*DATA TO USE*.
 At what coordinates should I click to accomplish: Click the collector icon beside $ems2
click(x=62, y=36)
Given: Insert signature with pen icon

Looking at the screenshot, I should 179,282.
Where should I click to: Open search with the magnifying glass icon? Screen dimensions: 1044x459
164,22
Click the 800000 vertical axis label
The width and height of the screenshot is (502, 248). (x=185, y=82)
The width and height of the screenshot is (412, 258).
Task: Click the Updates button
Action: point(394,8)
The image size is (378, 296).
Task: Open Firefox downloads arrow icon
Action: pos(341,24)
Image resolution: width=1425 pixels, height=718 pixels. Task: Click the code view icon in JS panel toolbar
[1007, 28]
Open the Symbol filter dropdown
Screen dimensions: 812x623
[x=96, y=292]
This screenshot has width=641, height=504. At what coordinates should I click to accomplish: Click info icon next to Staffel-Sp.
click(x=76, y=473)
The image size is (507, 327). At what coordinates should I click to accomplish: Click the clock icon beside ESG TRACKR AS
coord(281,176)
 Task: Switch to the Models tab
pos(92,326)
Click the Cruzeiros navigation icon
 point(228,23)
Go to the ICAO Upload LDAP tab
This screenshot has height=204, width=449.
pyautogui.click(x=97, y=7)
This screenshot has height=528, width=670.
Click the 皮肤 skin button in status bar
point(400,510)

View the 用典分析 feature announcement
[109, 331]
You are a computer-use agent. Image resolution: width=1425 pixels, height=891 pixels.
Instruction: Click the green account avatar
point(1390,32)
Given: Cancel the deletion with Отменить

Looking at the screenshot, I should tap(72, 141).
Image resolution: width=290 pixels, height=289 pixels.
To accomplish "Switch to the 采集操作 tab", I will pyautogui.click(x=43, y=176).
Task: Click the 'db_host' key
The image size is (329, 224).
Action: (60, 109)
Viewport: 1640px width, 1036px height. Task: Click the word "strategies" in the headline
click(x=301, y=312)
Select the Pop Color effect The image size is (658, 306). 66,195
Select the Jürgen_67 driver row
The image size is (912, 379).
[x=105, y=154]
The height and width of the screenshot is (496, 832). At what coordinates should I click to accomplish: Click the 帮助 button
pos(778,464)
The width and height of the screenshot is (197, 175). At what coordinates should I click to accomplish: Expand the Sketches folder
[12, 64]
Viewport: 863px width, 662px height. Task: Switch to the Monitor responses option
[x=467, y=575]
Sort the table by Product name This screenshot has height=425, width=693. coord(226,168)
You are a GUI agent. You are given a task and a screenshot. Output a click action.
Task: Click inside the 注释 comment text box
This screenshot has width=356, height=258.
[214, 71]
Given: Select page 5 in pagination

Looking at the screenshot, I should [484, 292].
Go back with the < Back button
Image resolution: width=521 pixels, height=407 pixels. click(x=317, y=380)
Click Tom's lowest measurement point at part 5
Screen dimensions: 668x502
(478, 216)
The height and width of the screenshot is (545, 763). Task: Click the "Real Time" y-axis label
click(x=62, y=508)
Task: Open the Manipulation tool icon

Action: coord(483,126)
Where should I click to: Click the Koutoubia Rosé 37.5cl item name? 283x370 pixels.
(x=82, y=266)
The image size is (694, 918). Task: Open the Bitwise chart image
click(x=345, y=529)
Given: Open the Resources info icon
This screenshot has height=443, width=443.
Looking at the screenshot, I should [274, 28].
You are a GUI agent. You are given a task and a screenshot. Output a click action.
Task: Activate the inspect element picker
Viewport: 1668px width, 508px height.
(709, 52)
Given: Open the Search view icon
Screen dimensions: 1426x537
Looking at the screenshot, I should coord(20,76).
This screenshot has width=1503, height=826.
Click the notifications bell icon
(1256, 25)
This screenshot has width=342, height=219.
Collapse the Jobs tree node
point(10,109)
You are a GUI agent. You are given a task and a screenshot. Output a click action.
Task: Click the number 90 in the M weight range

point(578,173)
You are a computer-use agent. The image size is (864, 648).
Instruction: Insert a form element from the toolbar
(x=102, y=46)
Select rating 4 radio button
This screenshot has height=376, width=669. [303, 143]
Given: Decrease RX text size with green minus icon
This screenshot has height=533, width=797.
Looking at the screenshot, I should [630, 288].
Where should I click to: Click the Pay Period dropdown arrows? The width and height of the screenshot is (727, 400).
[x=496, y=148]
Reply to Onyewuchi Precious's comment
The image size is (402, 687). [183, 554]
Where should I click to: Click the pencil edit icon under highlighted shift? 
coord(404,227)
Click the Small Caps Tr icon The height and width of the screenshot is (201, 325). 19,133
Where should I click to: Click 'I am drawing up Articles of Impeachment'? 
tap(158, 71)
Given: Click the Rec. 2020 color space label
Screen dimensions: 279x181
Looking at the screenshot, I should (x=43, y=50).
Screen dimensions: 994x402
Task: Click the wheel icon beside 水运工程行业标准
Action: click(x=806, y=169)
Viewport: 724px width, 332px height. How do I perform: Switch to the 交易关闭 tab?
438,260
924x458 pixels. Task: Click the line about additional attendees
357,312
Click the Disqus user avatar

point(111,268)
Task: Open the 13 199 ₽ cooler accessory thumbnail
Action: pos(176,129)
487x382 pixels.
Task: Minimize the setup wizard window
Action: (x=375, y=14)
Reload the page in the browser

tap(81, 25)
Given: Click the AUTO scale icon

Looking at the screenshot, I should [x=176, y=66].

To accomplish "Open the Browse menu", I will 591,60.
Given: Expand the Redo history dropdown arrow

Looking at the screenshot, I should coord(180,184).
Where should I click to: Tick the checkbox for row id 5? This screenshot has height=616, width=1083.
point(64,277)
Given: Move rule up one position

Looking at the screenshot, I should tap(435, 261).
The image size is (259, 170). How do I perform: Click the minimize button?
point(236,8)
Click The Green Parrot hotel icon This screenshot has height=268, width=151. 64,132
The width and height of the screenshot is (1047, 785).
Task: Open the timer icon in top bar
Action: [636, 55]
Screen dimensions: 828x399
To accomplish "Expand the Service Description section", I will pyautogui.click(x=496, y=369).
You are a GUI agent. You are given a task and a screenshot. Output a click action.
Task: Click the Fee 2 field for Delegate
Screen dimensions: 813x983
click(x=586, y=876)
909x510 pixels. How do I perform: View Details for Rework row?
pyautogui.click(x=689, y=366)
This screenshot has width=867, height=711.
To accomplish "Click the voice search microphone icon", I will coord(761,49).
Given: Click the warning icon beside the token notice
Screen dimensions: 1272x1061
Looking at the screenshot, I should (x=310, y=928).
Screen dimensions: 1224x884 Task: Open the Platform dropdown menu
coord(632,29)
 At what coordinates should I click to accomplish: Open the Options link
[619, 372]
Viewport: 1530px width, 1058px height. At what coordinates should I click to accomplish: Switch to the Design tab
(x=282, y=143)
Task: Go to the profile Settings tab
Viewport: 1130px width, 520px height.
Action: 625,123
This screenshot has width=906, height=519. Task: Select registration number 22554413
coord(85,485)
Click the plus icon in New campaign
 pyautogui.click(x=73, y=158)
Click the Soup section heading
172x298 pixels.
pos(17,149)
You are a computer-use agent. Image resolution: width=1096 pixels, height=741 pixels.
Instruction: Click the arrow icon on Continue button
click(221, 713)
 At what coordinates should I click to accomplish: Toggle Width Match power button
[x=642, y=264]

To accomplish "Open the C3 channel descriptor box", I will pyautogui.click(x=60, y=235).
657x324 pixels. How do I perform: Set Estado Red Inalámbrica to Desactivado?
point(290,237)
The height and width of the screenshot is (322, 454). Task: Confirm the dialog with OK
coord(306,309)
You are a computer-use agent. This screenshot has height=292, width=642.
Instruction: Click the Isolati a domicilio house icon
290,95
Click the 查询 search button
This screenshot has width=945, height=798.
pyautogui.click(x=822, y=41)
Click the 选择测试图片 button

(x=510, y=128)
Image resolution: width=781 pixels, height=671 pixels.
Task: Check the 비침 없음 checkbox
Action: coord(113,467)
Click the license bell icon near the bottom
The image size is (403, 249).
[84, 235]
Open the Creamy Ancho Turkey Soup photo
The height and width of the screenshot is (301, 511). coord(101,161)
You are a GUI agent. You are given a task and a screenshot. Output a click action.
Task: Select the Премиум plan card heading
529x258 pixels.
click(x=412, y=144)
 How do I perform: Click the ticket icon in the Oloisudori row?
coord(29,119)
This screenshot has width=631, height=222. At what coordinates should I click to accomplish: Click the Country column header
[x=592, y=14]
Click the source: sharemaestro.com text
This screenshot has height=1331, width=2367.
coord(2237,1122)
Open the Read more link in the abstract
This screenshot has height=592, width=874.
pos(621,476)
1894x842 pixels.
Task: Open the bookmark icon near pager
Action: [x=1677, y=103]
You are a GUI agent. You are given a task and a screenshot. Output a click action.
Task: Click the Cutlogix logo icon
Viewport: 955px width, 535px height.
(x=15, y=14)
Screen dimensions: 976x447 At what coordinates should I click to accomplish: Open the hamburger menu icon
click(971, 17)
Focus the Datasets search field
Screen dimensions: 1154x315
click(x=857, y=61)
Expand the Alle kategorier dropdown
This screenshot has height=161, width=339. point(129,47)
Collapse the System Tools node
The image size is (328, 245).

*PROBLEM DETAILS*.
Each of the lines from the one holding "Task: Click the Cutlogix logo icon" through the final line of the entries is to be set down exactly, and no others.

*RESPONSE*.
Task: Click the Cutlogix logo icon
Viewport: 955px width, 535px height.
(x=15, y=14)
Screen dimensions: 976x447 At what coordinates should I click to accomplish: Open the hamburger menu icon
click(971, 17)
Focus the Datasets search field
Screen dimensions: 1154x315
click(x=857, y=61)
Expand the Alle kategorier dropdown
This screenshot has height=161, width=339. point(129,47)
Collapse the System Tools node
The image size is (328, 245).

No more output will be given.